**What to do:** Print the material that starts with the line containing "Given: Switch language to RU" and ends with the line containing "Looking at the", including both of those lines. Leave the pictures out.

**Task data:**
--------------------

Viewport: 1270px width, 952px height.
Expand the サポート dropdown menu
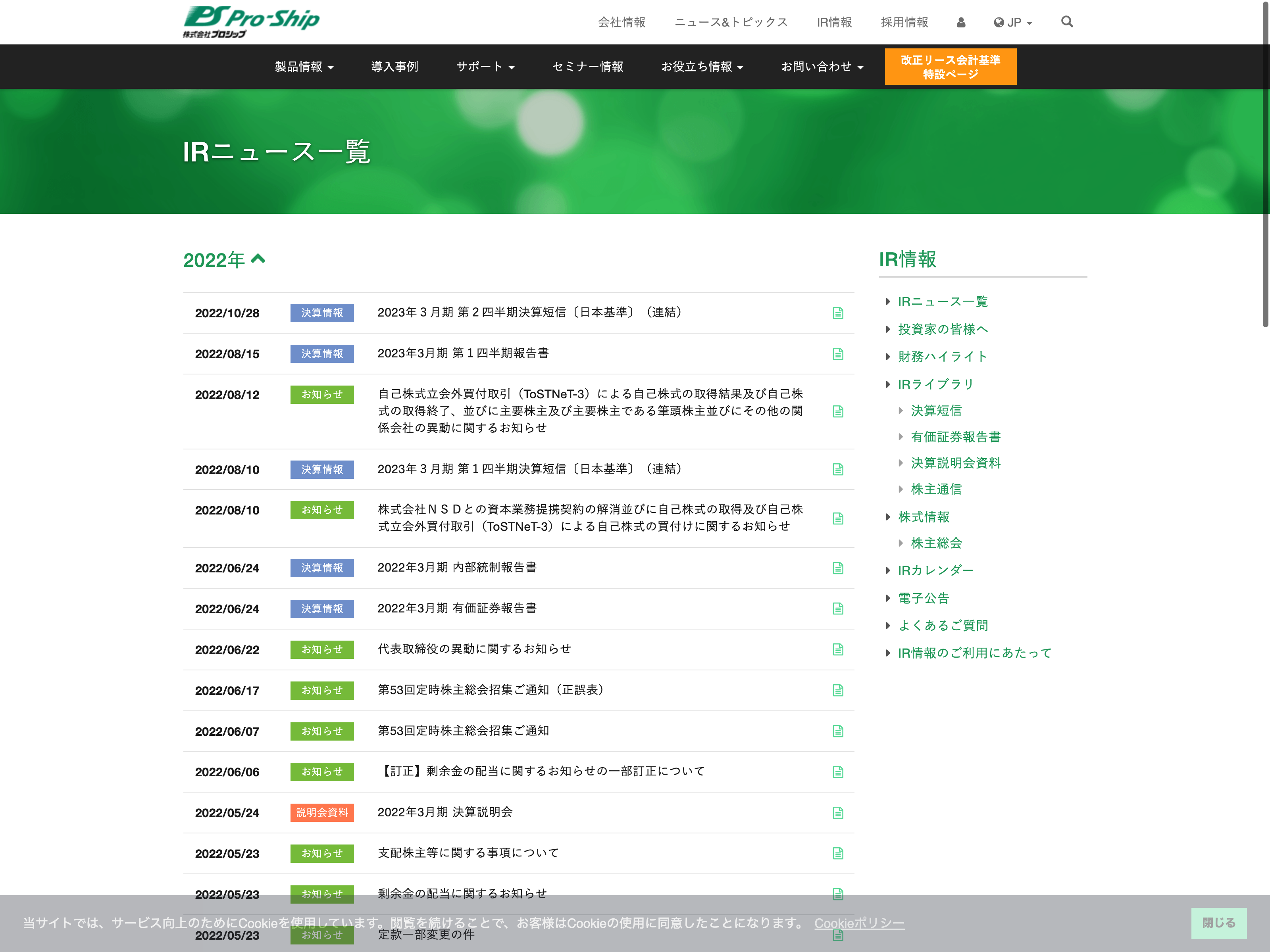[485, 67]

--------------------

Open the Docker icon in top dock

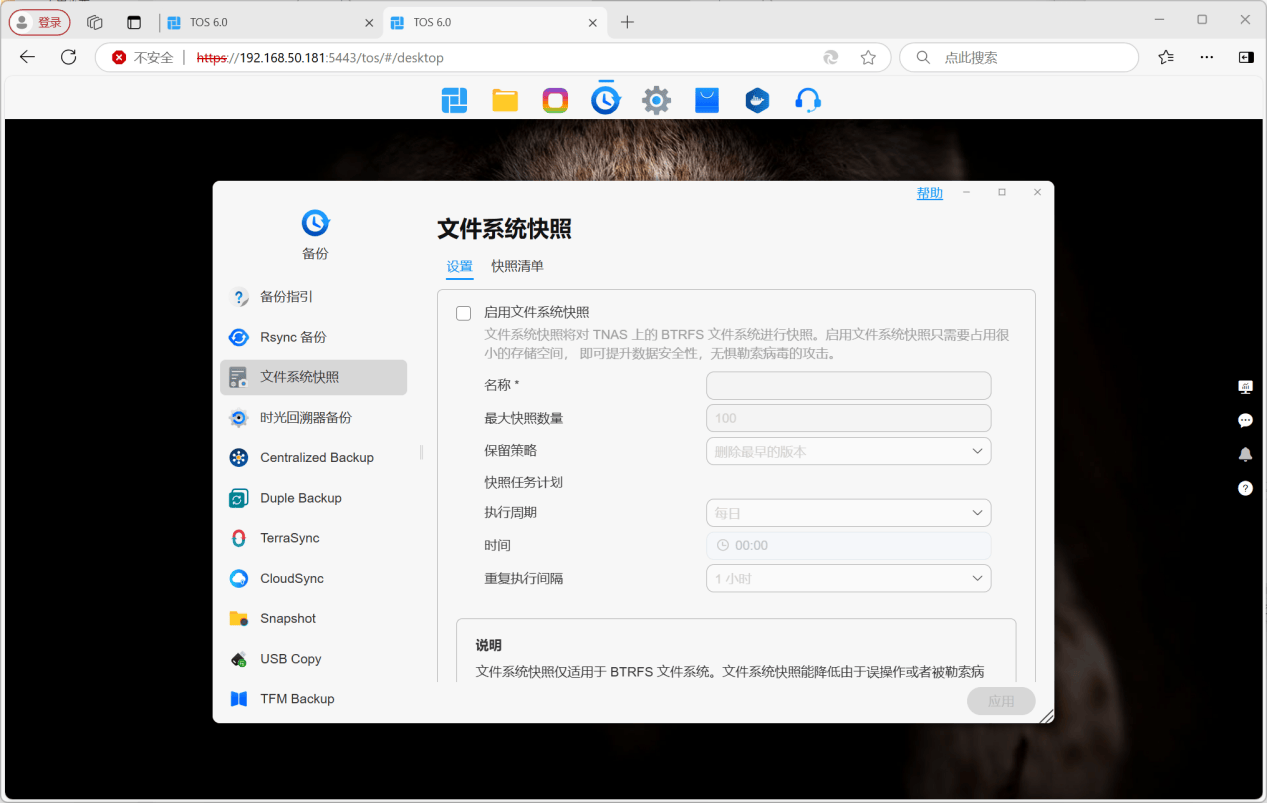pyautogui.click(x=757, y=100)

--------------------

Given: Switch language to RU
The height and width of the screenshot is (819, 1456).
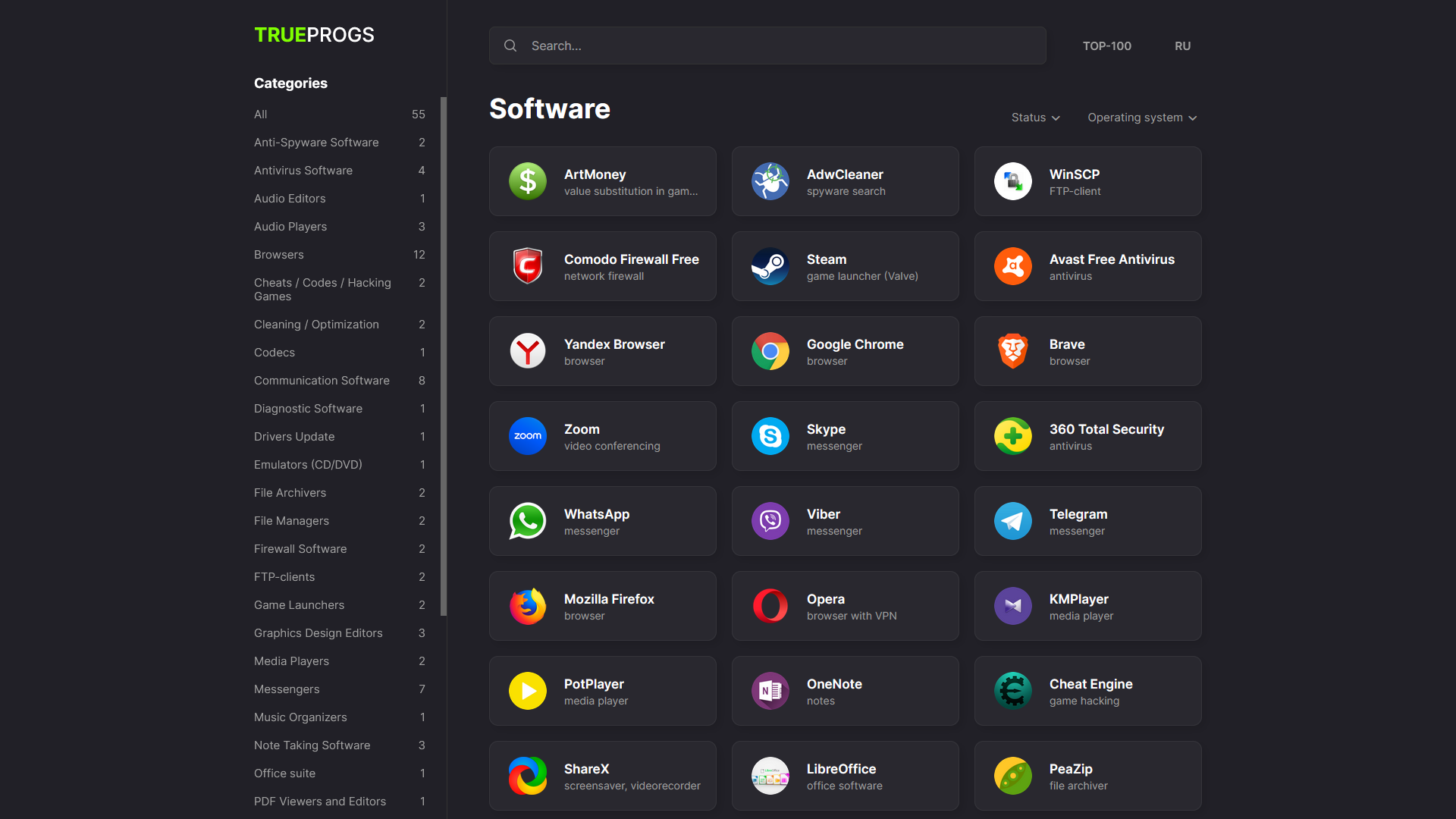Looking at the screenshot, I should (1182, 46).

--------------------

**Result for this task:**
Given: Switch language to RU
The height and width of the screenshot is (819, 1456).
Looking at the screenshot, I should (1182, 46).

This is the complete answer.